Required action >>
This exercise asks for a copy of each line in the records below with the word "will" in it.
*** Opening of Input data ***
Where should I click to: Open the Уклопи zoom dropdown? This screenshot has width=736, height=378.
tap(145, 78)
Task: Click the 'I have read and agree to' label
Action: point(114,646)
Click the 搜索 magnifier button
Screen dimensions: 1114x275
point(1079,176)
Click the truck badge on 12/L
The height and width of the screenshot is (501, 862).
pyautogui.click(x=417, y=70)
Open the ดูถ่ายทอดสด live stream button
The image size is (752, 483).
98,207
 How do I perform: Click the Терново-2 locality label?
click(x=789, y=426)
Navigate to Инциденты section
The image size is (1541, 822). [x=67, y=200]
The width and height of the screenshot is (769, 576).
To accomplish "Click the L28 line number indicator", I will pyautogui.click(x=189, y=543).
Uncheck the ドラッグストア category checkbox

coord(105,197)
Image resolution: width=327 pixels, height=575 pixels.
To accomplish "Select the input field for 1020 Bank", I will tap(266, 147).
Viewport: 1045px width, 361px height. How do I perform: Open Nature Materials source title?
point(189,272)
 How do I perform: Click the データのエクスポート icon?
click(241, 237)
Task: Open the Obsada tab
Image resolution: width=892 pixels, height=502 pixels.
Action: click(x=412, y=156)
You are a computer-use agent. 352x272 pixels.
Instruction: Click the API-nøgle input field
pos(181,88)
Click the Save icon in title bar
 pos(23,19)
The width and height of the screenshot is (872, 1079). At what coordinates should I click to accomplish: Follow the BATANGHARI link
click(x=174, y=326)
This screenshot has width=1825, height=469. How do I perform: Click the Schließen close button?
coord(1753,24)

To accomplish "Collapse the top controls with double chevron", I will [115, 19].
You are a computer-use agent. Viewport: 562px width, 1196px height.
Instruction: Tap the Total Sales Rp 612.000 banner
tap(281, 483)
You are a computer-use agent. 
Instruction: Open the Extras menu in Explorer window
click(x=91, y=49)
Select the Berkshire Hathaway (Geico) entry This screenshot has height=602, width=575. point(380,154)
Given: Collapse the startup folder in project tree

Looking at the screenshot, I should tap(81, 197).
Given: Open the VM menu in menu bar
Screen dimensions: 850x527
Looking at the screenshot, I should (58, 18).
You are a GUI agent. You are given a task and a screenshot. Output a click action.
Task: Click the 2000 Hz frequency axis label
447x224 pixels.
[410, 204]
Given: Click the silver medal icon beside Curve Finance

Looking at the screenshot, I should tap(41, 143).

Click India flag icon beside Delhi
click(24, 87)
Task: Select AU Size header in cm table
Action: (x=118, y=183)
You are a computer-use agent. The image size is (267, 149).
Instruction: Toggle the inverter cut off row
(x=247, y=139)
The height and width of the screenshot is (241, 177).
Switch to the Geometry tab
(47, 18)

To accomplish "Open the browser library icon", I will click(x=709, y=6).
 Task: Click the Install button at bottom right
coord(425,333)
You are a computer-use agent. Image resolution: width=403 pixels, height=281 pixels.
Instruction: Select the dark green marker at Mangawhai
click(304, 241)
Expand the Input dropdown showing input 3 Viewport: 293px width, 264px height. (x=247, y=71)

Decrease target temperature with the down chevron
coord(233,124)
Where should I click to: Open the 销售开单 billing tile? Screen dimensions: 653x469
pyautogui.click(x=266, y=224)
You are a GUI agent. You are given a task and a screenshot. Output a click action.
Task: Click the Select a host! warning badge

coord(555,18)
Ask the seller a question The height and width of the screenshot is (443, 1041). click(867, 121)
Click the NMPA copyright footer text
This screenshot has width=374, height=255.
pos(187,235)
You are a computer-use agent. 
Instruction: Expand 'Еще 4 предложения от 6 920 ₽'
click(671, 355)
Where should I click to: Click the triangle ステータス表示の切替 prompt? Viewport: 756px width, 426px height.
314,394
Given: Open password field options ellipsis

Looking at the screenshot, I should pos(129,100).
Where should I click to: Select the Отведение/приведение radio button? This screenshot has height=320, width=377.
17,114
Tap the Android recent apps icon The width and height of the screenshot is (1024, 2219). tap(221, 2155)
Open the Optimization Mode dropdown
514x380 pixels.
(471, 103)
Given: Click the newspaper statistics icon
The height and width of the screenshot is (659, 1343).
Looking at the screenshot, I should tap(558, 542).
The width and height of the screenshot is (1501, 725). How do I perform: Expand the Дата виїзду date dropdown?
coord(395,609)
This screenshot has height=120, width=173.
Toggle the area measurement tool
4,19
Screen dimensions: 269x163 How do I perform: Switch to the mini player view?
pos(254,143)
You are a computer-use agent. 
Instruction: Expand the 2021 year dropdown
*** Close of Input data ***
Solution >>
To accomplish "Click the L28 line number indicator", I will pyautogui.click(x=189, y=543).
To accomplish "Select the input field for 1020 Bank", I will tap(266, 147).
To accomplish "Collapse the top controls with double chevron", I will [115, 19].
To accomplish "Open the browser library icon", I will click(x=709, y=6).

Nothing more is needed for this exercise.